> **TASK STATEMENT**:
Quote the passage of the article on North Korea's pandemic lockdown starting at "The collapse in" and ending at "prices to skyrocket.".

North Korean residents wearing protective clothing working on the embankment of the Yalu River. Photographed from the Chinese side in Hyesan City, Ryanggang Province, October 2020, ASIAPRESS
<Lighting Up N. Korea's Four Dark Years> (1) Almost the Only Escape Route -The New Generation ‘Donju’ Who Crossed the Sea Tell About COVID-19, Chaos, and Social Change

To understand what the pandemic North Korean people experienced, we will first look at the progress of the pandemic inside North Korea. Through this, we trace how events during the four-year lockdown period affected residents and society, and what changed as a result. This article focuses on the early stages of the pandemic, which began with border closures. (JEON Sung-jun)

◆The lockdown: The beginning of a chain of tragedies

In January 2020, North Korea closed its borders and instituted a robust quarantine system. The government's decision to impose such a strong and thorough border lockdown before any other country was likely the result of a realistic assessment that COVID could prove fatal to the regime, given its poor medical technology and resources.

In late 2020, ASIAPRESS obtained a document classified "top secret" by North Korean authorities.

Cover of the top secret classified document, “Comrade Kim Jong-un’s remarks at the expanded meeting of the Central Committee of the Workers’ Party of Korea on February 27.”  ASIAPRESS

According to the document, titled "Remarks by Supreme Leader Kim Jong Un at the Expanded Meeting of the Political Bureau of the Party Central Committee on February 27, 2020, Juche 109 (2020)”, Kim Jong Un expresses extreme vigilance against the arrival of COVID in the country, laments the country's poor epidemic prevention system, which "cannot even produce a thermometer" and "burns wormwood instead of disinfectant," saying that "We have zero material and technological means."

"... It is obvious that the introduction of COVID, which even countries that claim to have sufficient material and technological bases in the health sector are unable to handle, will cause a greater disaster in our country than in any other country."

Kim Jong-un's remarks in the document. "We have zero material and technological means" ASIAPRESS

The total and complete closure of the border is a manifestation of this vigilance on the part of the Kim Jong-un regime. It, in turn, set the stage for the disaster that followed.

The border closure virtually halted trade with China, which accounts for more than 95 percent of North Korea's foreign trade. Statistics from the General Administration of Customs, China's equivalent of a customs agency, show that in March 2020, North Korea's exports to China totaled $610,000 and imports $18.03 million, down 96.2 percent and 90.8 percent, respectively, from the same period a year earlier. Given the inclusion of quarantine-related medical and pharmaceutical items, trade was effectively cut off.

Statistics showing North Korea's trade with China. ASIAPRESS

The collapse in official trade soon exposed the depths of North Korea's fragile economy.

◆Inflation was extremely high, people couldn't even buy a needle

As the government closed the border, Chinese goods began to disappear from markets and stores. North Koreans, who relied on Chinese goods for most of their consumption, soon began to feel the shortages, causing prices to skyrocket.

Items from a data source

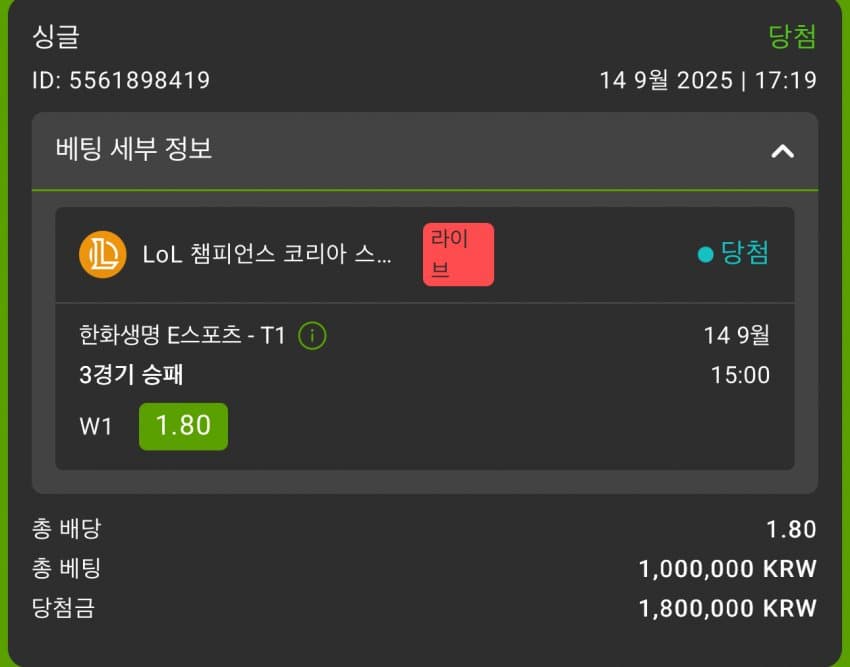The height and width of the screenshot is (667, 850).
Task: Click the 당첨금 amount 1,800,000 KRW
Action: pos(727,608)
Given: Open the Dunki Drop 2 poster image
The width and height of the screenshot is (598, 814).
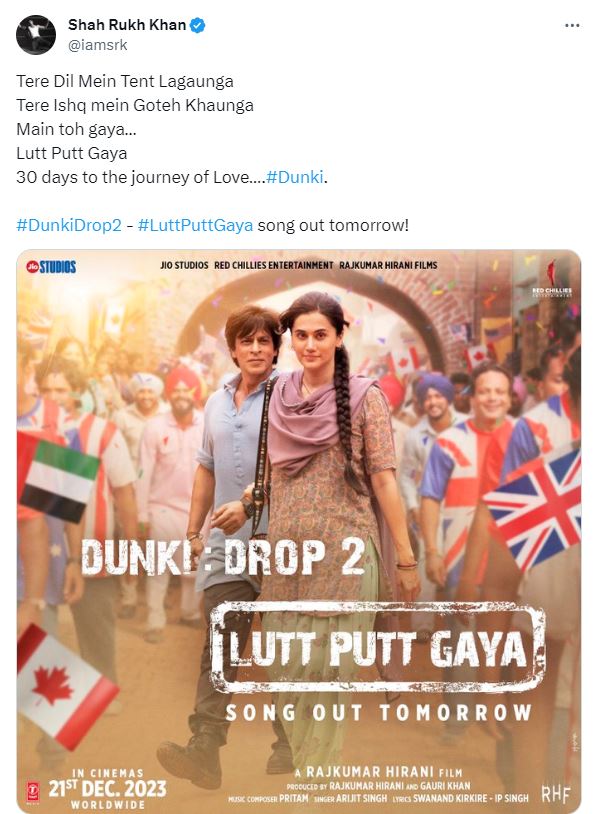Looking at the screenshot, I should click(298, 531).
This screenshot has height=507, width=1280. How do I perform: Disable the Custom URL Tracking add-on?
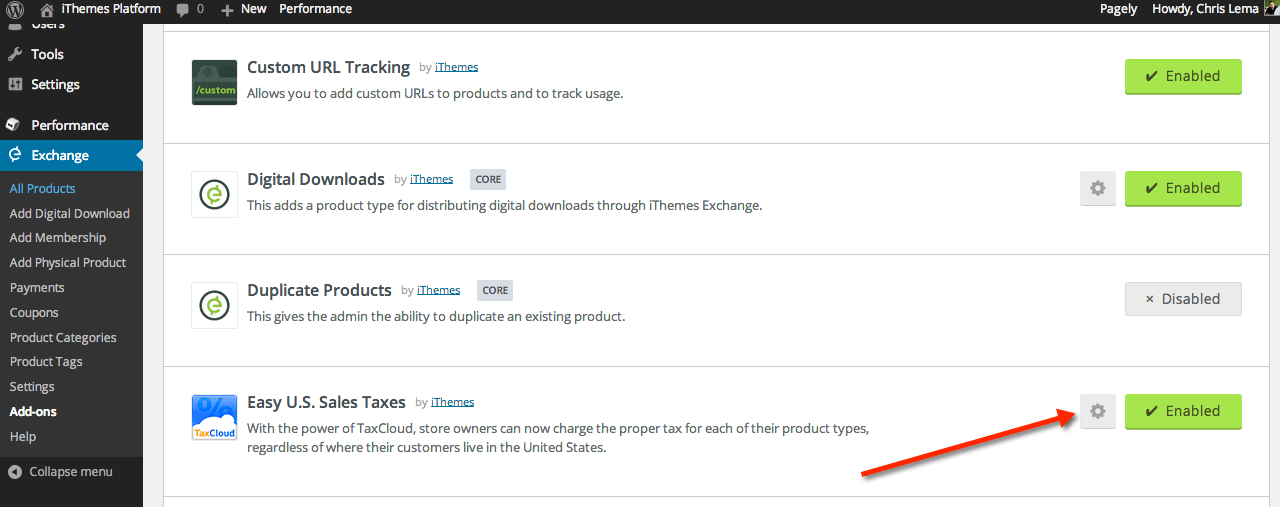coord(1182,76)
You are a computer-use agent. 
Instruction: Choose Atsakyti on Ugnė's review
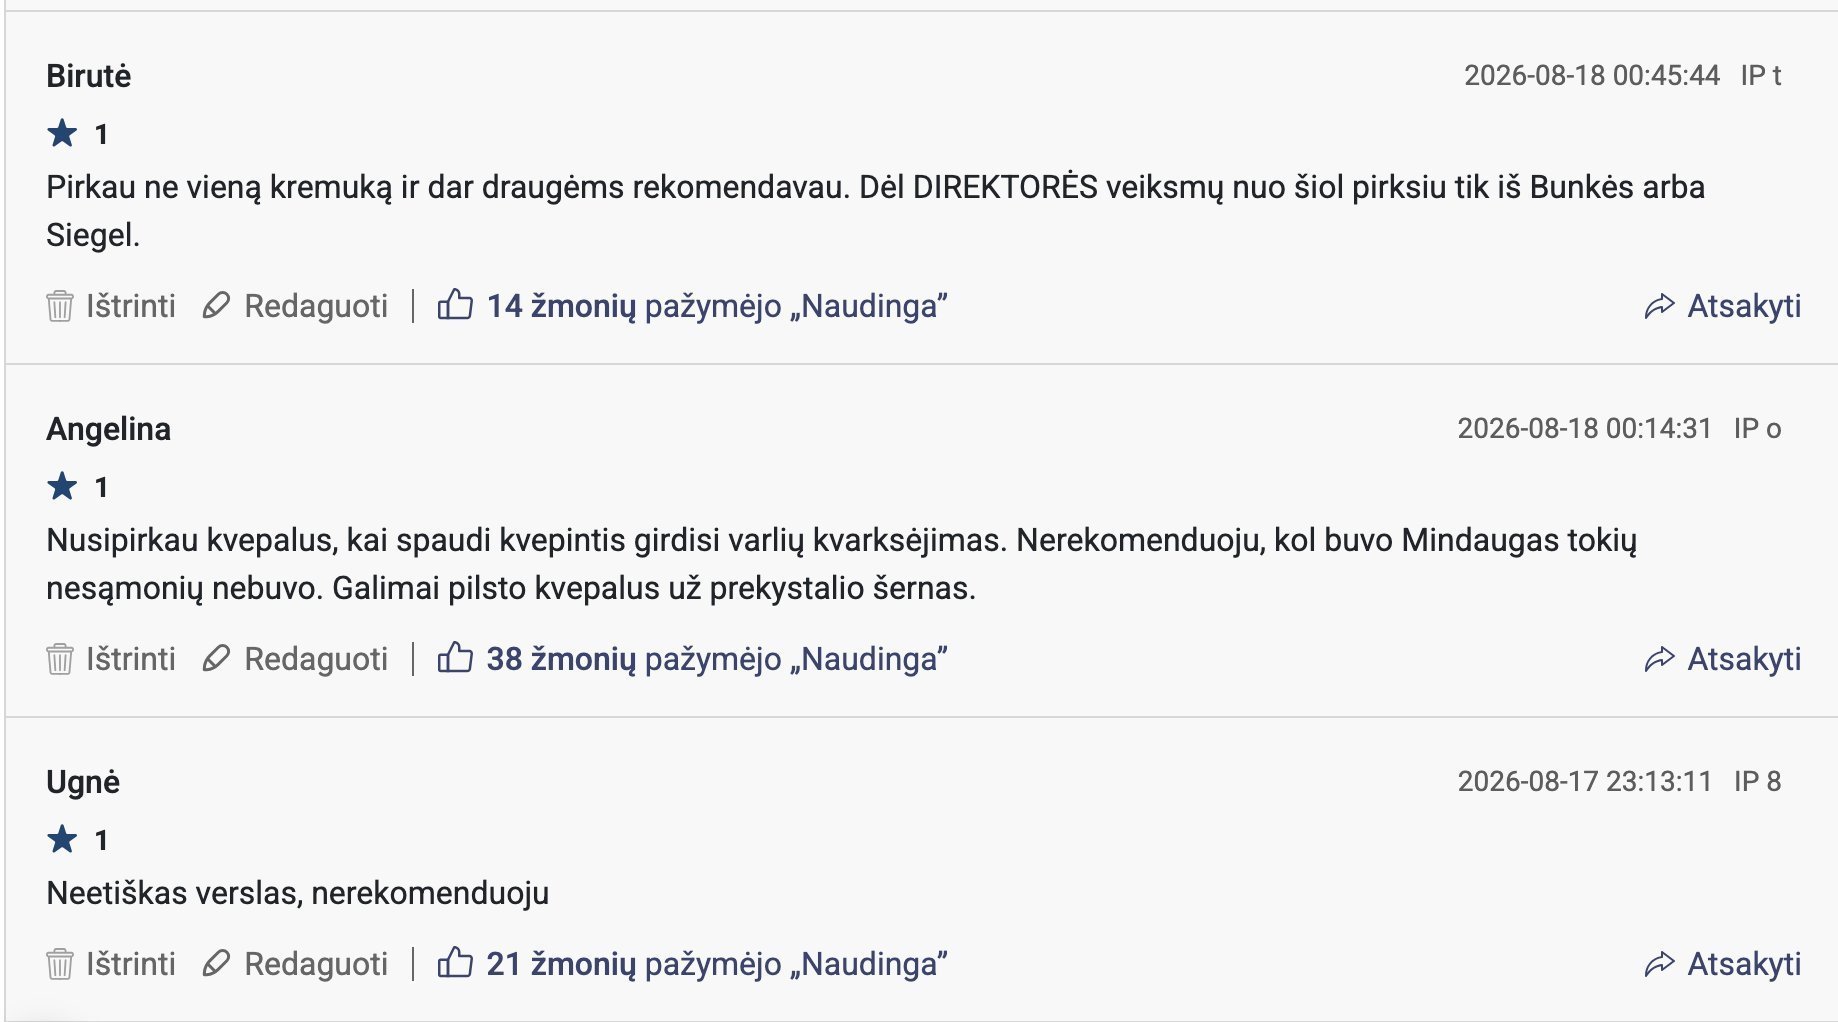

> **OUTPUT BELOW**:
The collapse in official trade soon exposed the depths of North Korea's fragile economy.

◆Inflation was extremely high, people couldn't even buy a needle

As the government closed the border, Chinese goods began to disappear from markets and stores. North Koreans, who relied on Chinese goods for most of their consumption, soon began to feel the shortages, causing prices to skyrocket.